The United States and Russia have both the specialized incineration capabilities to destroy chemical weapons, their precursors and the hazardous waste their neutralization creates. But Albania was left with the mess after it was pressed to destroy the weaponized stuff where a repackaging of the original weaponized chemicals would likely have been a much safer and longer term solution. Albania would have been crazy to accept more dangerous stuff as it is already left with mess the pressed for demilitarization of its own chemical weapons caused.Albania is looking out for its national interest. They've learned from the past. This stance kills the illusion of an "international" nonproliferation regime. There is no such thing.
There are other examples where cooperation in U.S. non-proliferation initiatives leaves countries hung out to dry. Cyprus stored 98 containers of ammunition after the U.S. in 2009 pressed it to stop and confiscated the military load of a ship going from Iran to Syria. Two years later the containers exploded and destroyed a navy base. Several people were killed and half of Cyprus' power supply capacity was taken off the grid.

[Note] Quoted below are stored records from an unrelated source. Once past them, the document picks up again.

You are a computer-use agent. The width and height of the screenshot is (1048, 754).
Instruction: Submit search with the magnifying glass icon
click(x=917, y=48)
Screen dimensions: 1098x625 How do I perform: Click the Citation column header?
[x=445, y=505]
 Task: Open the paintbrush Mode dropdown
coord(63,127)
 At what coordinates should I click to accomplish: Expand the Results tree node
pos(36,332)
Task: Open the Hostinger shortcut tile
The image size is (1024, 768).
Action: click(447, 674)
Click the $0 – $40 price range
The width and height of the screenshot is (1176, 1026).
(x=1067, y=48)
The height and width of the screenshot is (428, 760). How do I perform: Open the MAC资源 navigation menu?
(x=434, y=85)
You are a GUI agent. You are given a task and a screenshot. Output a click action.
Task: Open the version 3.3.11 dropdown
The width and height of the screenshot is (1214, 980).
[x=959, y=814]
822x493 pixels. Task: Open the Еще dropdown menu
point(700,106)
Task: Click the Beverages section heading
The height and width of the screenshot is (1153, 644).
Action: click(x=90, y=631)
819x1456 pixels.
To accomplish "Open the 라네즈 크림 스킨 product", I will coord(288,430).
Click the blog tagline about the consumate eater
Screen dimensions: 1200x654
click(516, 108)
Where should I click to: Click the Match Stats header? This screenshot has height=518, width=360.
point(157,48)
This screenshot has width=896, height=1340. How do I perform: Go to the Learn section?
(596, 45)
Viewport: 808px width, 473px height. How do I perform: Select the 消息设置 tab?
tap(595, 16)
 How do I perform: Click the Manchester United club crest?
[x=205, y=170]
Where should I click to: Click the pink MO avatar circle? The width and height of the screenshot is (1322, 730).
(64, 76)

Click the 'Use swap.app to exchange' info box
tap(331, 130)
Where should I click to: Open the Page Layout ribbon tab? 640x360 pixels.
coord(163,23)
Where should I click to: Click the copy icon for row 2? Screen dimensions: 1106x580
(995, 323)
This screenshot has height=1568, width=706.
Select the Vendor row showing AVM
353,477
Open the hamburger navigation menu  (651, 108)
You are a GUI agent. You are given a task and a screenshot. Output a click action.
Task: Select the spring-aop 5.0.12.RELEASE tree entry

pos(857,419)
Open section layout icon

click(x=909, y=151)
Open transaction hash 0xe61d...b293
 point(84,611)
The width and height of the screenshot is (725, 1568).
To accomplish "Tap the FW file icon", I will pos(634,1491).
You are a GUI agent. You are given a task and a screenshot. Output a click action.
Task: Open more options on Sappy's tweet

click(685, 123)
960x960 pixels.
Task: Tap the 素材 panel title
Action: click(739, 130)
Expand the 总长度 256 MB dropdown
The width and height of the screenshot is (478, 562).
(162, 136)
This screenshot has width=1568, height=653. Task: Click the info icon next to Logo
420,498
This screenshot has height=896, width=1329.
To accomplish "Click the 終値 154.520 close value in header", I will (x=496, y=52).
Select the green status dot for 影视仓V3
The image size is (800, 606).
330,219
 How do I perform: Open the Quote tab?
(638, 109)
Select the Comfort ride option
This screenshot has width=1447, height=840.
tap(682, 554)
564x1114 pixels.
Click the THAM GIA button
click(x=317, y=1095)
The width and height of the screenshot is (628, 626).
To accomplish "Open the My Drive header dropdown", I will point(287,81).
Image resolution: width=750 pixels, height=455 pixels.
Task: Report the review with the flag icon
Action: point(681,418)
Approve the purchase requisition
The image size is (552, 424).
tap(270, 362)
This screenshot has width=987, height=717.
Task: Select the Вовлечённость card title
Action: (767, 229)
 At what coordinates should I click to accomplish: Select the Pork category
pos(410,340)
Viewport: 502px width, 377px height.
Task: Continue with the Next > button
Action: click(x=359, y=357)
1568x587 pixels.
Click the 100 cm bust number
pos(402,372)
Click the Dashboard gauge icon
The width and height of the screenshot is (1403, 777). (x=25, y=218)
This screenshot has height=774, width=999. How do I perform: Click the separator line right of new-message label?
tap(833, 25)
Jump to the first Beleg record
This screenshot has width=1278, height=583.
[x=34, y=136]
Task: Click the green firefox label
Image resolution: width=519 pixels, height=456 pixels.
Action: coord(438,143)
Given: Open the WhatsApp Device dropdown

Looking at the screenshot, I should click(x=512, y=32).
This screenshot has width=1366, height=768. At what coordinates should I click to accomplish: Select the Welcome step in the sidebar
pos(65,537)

That no country is willing to take the 1,300 tons of Syrian chemical weapon precursors may turn out to be good for Syria. After those chemicals would be gone there would be a higher chance that the Syrian government, which is winning the war, would be attacked by the U.S. and its allies. As long as those chemicals are still around, watched over by the international inspectors, any attack could result in a reconstitution of Syria's chemical weapons. When the current war on Syria is over the destruction of the precursors could be done in place and in an organized and well planned matter that would leave only a minimal risk of doing more harm than good.
An excerpt from, "Syria Update: Assad and His Government are Winning" by Hillary Mann and Flynt Leverett, GoingToTehran.com, November 15:
We are pleased to feature an exceptionally insightful update on the Syrian conflict, prepared last month by our colleagues Aisling Byrne and Alastair Crooke at the Conflicts Forum. As Syrian oppositionists, backed by the United States, continue to insist that President Bashar al-Assad must leave office before any political solution to the conflict can unfold, this report highlights the Assad government’s increasingly strong position, vis-à-vis opposition elements and regionally. We repost it here with the Conflict Forum’s permission.An army that fights is better than an army of drunkards that just sits around and picks their noses? Jeez, who knew?
From the Conflicts Forum:
“Anyone who has visited Syria over the years can see the remarkable qualitative transformation that has now overtaken the Syrian army and security apparatus. The Syrian army is no longer the lackadaisical, de-motivated entity it formerly was; it is now sharp, discretely efficient and self-confident. Deference to the rich or influential who ride in expensive cars, or even in official cars, has gone: there is no casual ‘waving through’ of check-points for anyone. The army presence is not overly visible, but is evidently ‘there’ in the background, efficiently courteous and insistent. The various rings of security around the capital do cause heavy traffic jams, but any visitor to Damascus will observe a city that is clean, with modern facilities, and which is functioning effectively and efficiently—if not exactly normally.
An excerpt from, "Turkey confronts policy missteps on Syria with rise of al-Qaeda across the border" by Liz Sly, The Washington Post, November 16:
A group affiliated with al-Qaeda controls the road leading south into Syria from this key border crossing on the front line of the debacle that Turkey’s Syria policy has become.NATO: say bye bye.
For more than a year, Turkey turned a blind eye as thousands of foreign volunteers from across the Muslim world streamed through the country en route to fight alongside Syria’s rebels, perhaps calculating that the fighters would help accelerate President Bashar al-Assad’s demise.
Now the extremists whose ranks the foreigners swelled are gaining ascendancy across northern Syria, putting al-Qaeda on NATO’s borders for the first time, raising fears of cross-border attacks and exposing how terribly Turkey’s efforts to bring about Assad’s removal have gone awry.
Meanwhile, in Damascus, Assad is showing every sign that he will ride out the revolt and perhaps remain in power for years, sustained in part by Western alarm at the rise of the extremists. The United States has served notice that it has no intention of intervening militarily, and Turkey, once the most vocal proponent of action to oust Assad, has been left to confront the consequences of what appears to have been a grave policy miscalculation.